An exact repeat is needed of the lines from the one with "650x844 pixels. How" through the last line of the data below. Please omit the pictures.
[Extracted entries Boundary: Start]
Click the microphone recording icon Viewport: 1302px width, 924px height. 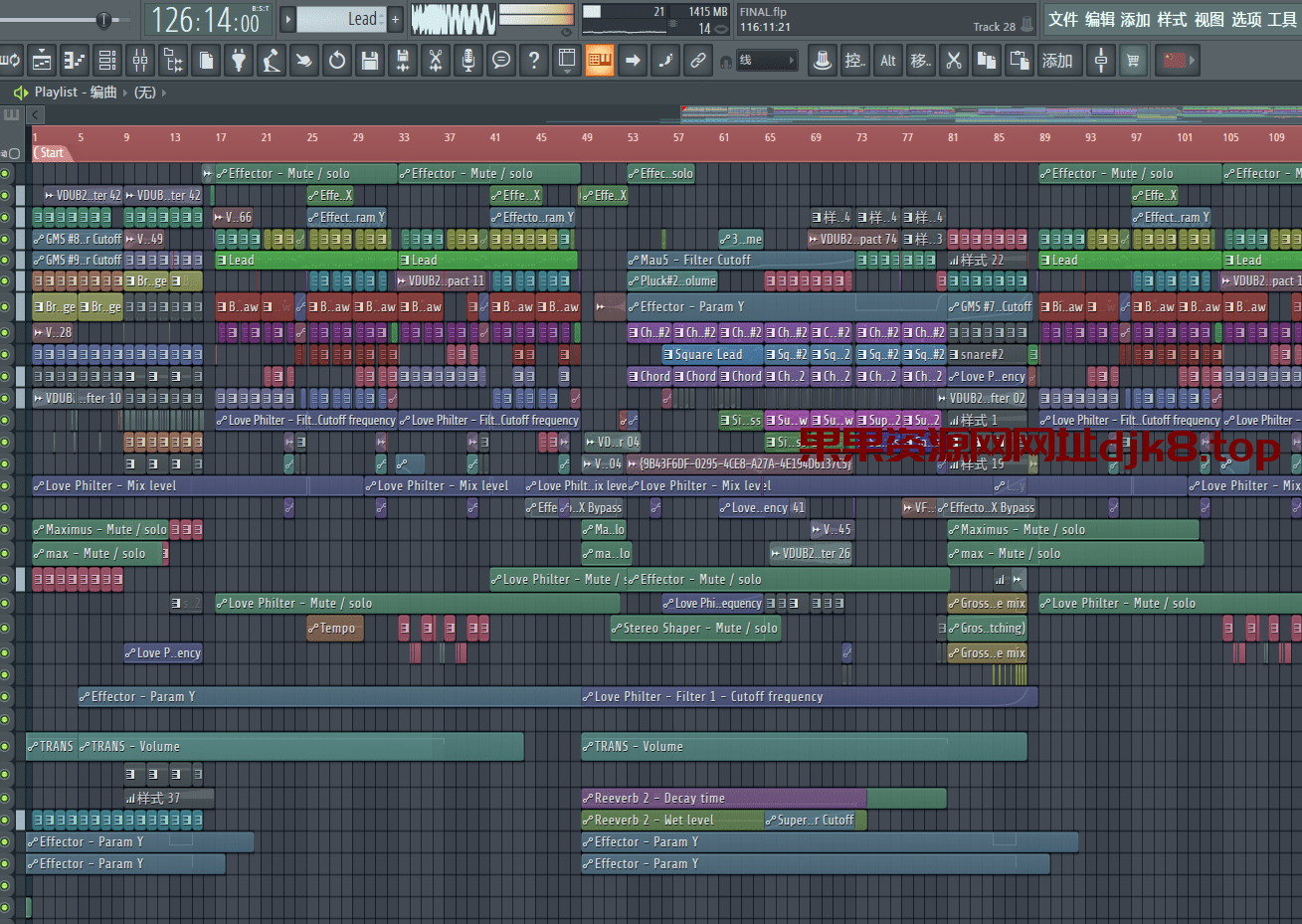click(x=468, y=61)
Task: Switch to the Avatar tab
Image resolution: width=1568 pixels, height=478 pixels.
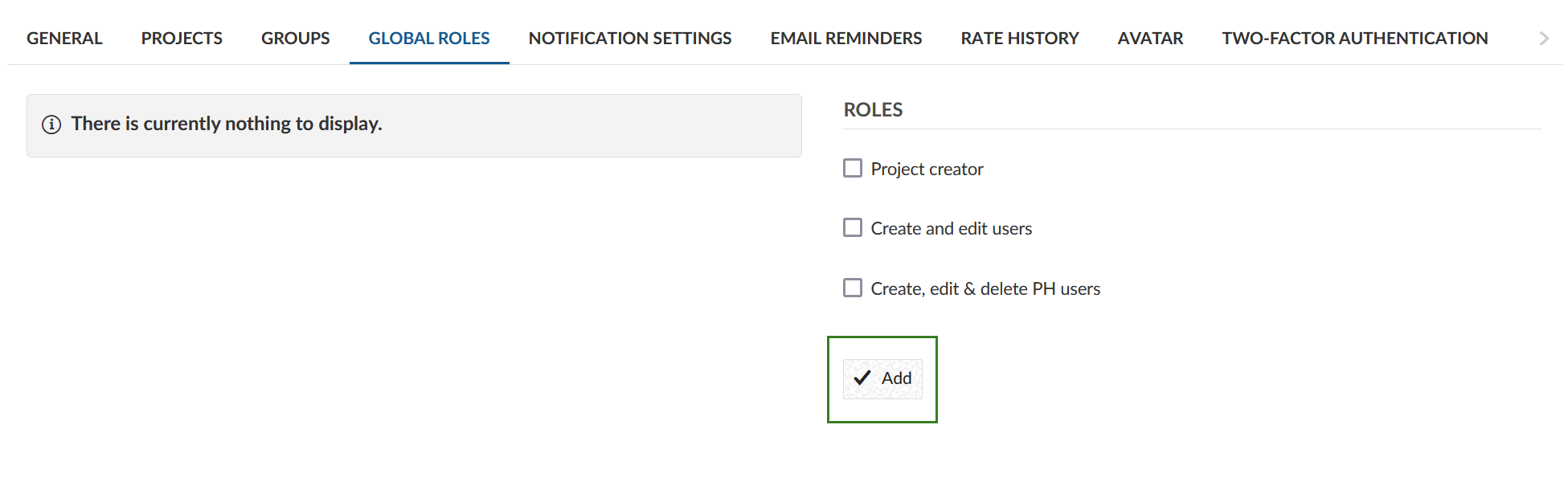Action: click(x=1149, y=37)
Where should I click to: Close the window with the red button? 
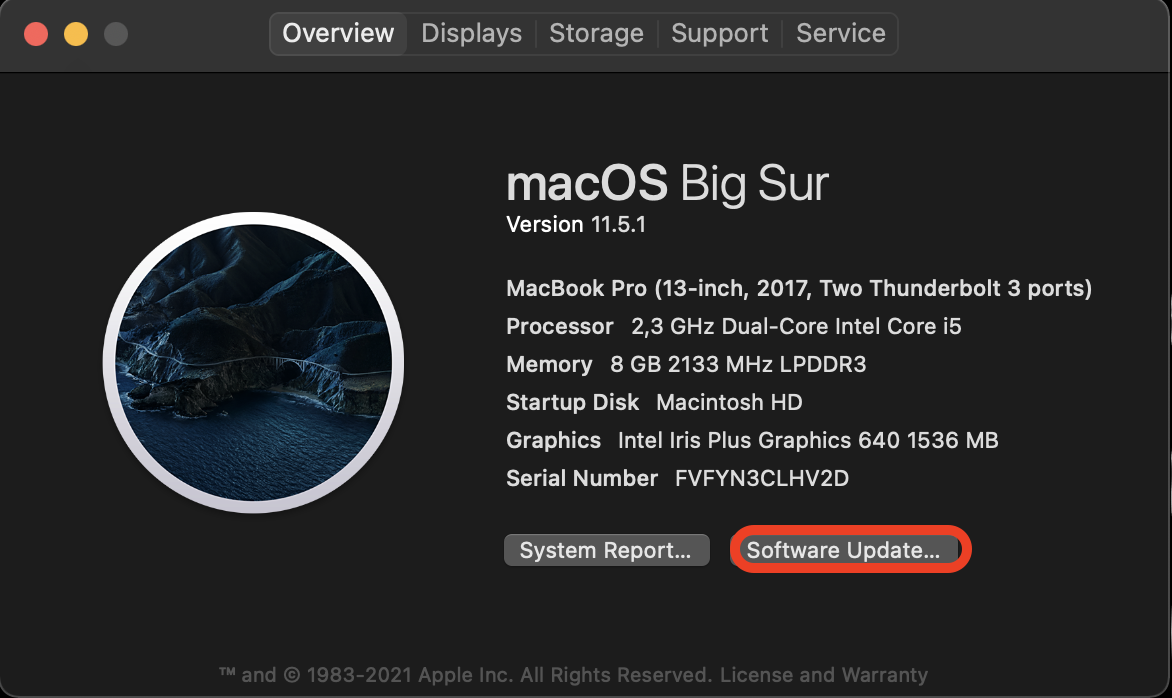click(36, 34)
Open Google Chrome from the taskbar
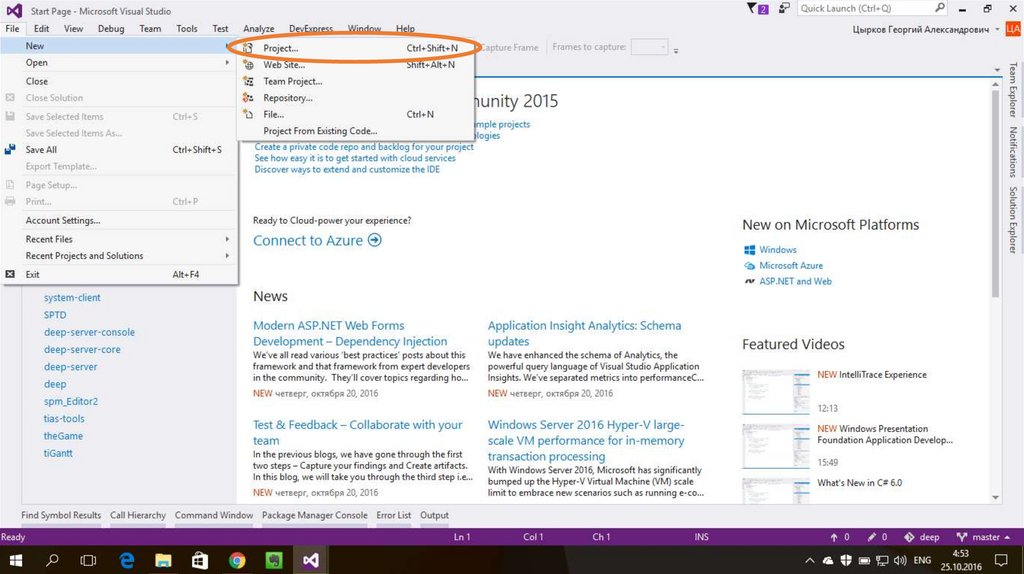 237,560
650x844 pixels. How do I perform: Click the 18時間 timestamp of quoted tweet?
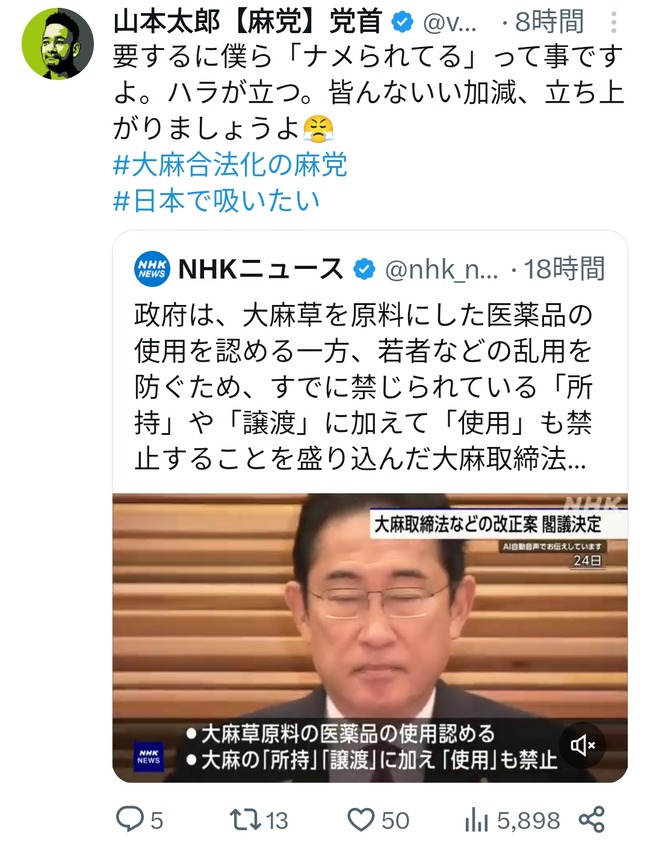564,269
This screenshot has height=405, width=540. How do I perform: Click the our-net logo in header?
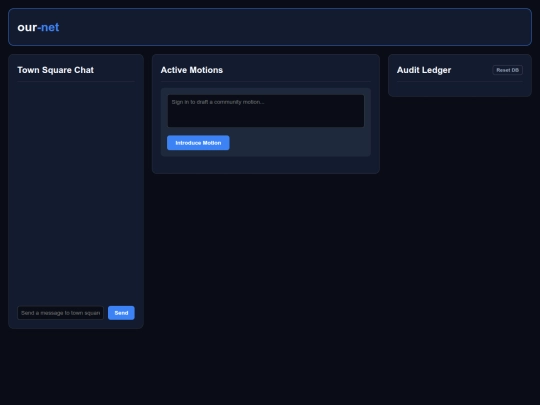pyautogui.click(x=38, y=27)
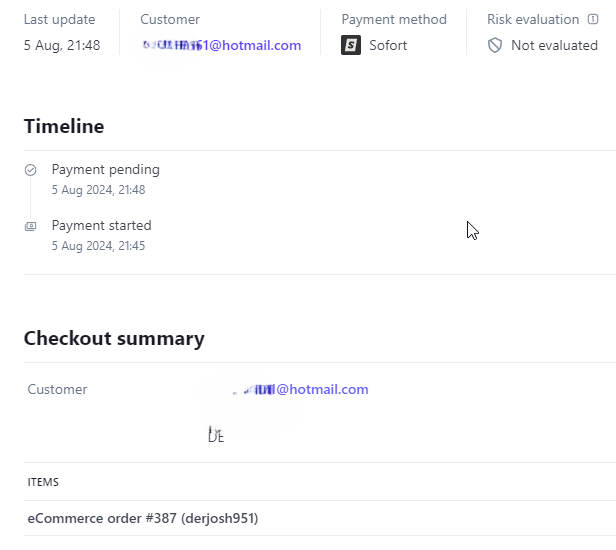The width and height of the screenshot is (616, 550).
Task: Click the Not evaluated risk status
Action: click(x=554, y=46)

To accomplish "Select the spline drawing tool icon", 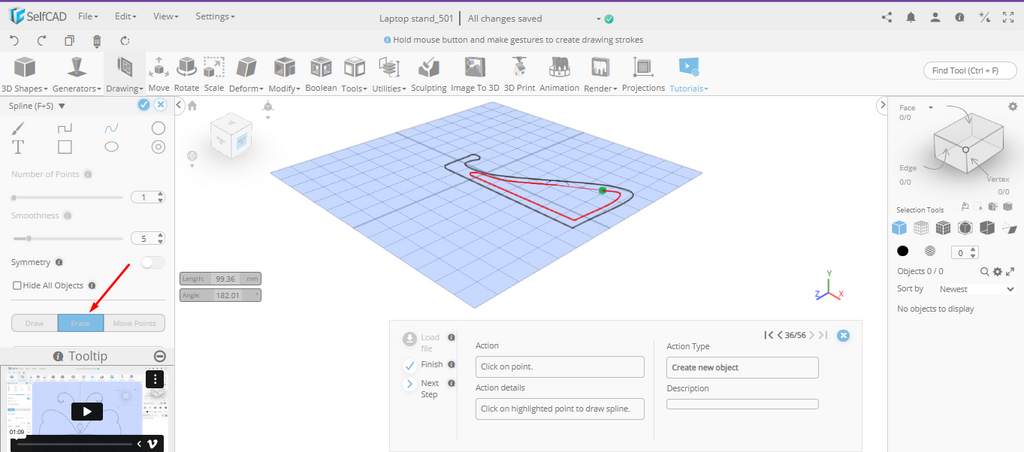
[Extracted entries Boundary: End]
- _Result for this exercise_:
650x844 pixels. How do I perform: Click the 18時間 timestamp of quoted tweet?
564,269
This screenshot has height=405, width=540. How do I perform: Click the our-net logo in header?
pyautogui.click(x=38, y=27)
The width and height of the screenshot is (616, 550).
Task: Click the Not evaluated risk status
Action: click(x=554, y=46)

To accomplish "Select the spline drawing tool icon", 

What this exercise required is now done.